Sabah işe gözlerimi yüksek sesler ile açtım. Yatakta hızla doğrulup pencereye yaklaştığımda, surların kapısından gelen kırmızı kilt gitmiş savaşçıları gördüm. Bu albayın klanının rengiydi. Üzerimi hızla giyinip gece ördüğüm saçlarımı açmadan odadan adeta fırladım ve aşağıya indim.

Bahçede albay ve Dougal sinirli bir şekilde konuşuyorlardı ve bingo, yanlarında Cora denilen kız da vardı. Sanırım geceki baskın hakkında konuşuyorlardı. Beni fark eden albayın yüz ifadesi anında yumuşayıncaya ben de tebessüm ettim ve yanlarına doğru yürüdüm. Dougal'ın, dikkatli ve ilgiyle olan bakışlarını üzerime çekmiştim.

"Quany, hoş geldin" diyerek ona sıkıca sarıldım.

"Hoş bulduk güzel kızım. Cora, müstakbel eşimin yeğeni olur ve klanımda misafirimizdi. Buraya geleceğimi duyunca benimle gelmek istedi, o yüzden birlikte geldik. Arkadaşlarını görmek için yola çıktım aslında ama çok kötü haberler ile karşılaştım. Klan için verdiğiniz mücadeleyi de duydum kızım, sizinle gurur duyuyorum" diyerek Dougal'a imalı bir bakış attı.

"Arkadaşlarım seni görmek için sabırsızlanıyor Quany" dedim neşeyle.

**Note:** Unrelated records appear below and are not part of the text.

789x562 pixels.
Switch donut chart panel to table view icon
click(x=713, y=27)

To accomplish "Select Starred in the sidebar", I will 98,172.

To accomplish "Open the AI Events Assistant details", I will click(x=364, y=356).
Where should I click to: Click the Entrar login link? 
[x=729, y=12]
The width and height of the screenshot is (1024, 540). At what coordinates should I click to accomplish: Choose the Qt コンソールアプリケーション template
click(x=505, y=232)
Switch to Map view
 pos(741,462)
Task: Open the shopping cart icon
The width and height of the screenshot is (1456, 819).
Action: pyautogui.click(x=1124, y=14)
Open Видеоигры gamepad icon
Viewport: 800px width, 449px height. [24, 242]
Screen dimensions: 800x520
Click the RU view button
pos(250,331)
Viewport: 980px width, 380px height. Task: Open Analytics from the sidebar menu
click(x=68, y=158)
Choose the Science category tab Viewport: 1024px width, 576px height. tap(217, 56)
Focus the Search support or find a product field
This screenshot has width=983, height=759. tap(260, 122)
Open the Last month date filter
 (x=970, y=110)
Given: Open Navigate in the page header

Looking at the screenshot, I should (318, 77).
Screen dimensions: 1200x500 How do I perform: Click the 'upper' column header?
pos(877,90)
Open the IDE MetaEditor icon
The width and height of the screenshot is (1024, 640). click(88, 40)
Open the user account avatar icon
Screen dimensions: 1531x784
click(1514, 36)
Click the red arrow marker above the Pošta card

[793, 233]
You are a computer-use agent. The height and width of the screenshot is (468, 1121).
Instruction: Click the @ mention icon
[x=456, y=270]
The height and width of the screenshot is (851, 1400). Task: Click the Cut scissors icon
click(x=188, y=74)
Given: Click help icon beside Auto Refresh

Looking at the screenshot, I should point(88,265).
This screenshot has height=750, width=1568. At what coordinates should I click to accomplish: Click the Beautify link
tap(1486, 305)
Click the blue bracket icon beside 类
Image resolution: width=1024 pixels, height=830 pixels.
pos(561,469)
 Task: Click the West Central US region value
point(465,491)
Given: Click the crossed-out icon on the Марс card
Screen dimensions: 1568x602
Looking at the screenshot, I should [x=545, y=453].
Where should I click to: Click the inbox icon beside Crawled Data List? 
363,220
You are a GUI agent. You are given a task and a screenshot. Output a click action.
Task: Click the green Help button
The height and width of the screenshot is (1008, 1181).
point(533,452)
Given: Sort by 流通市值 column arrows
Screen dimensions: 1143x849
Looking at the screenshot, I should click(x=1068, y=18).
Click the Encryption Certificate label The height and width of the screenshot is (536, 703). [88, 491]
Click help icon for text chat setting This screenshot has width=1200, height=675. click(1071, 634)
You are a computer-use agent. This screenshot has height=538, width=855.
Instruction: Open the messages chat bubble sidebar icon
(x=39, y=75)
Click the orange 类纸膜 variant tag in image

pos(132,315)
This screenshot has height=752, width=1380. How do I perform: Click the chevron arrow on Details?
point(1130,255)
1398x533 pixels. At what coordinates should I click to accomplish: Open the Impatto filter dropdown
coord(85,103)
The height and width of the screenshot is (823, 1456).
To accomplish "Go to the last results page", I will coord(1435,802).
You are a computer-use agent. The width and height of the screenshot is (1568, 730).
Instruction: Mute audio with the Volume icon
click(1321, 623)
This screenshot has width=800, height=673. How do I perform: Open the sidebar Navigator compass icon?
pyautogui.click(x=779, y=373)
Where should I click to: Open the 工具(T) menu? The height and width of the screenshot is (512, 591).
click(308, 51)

Onu görmek buradaki psikolojime iyi geliyordu. Dougal'a kafamı dahi çevirmeden sadece albaya baktım ama Dougal'ın bakışlarını üzerimde hissediyordum. Aynı zamanda Cora denilen kızın da bakışları üzerimdeydi.

"Oğlum, bize biraz izin ver. Çalışma odasında görüşürüz" diyerek elini omuzuma atan albayla birlikte kaleye girdik. Göz ucuyla Cora'nın gülerek Dougal'ın yanına daha da yaklaştığını fark etmiştim.

"Dikkat çekiyorsunuz Tuğra" dediğinde albay uyarırcasına.

"Komutanım saldırı sırasında pek adam yoktu kalede. Kadınlar ve çocuklar vardı. Müdahale etmeden duramazdım."

"Anlıyorum kızım Dougal beni sürekli sıkıştırıp kim olduğunuzu soruyor. Bunun için de bir çözümüm var odada konuşuruz bunu. Arkadaşların kim peki?"

"Pençe timimden arkadaşım Emir Yonca ve beni aramakla görevli ekipteki JÖH personeli Melek Türkmen" albay beni ilk gördüğündeki gibi heyecanlı duruyordu. Birlikte odalarımızın olduğu kata çıktığımızda, önce Emir'in kapısını tıklattım. Ses gelmeyince kapıyı açarak içeriye girdim. Emir, yatakta uyuyordu ama daha çok kavga eder gibiydi. Oda darmadağınıktı. Emir'e bir baba şefkatiyle gülümseyerek bakan albayla, 'Emir' diye seslendim.

"Off Tuğra git başımdan yeni uyudum zaten" diye mırıldandı.

"Asker kalk" diye bağırdığım an, Emir telaşla yataktan fırladı ve karşısında albayla beni görüp şaşkınlıkla hazır ola geçti.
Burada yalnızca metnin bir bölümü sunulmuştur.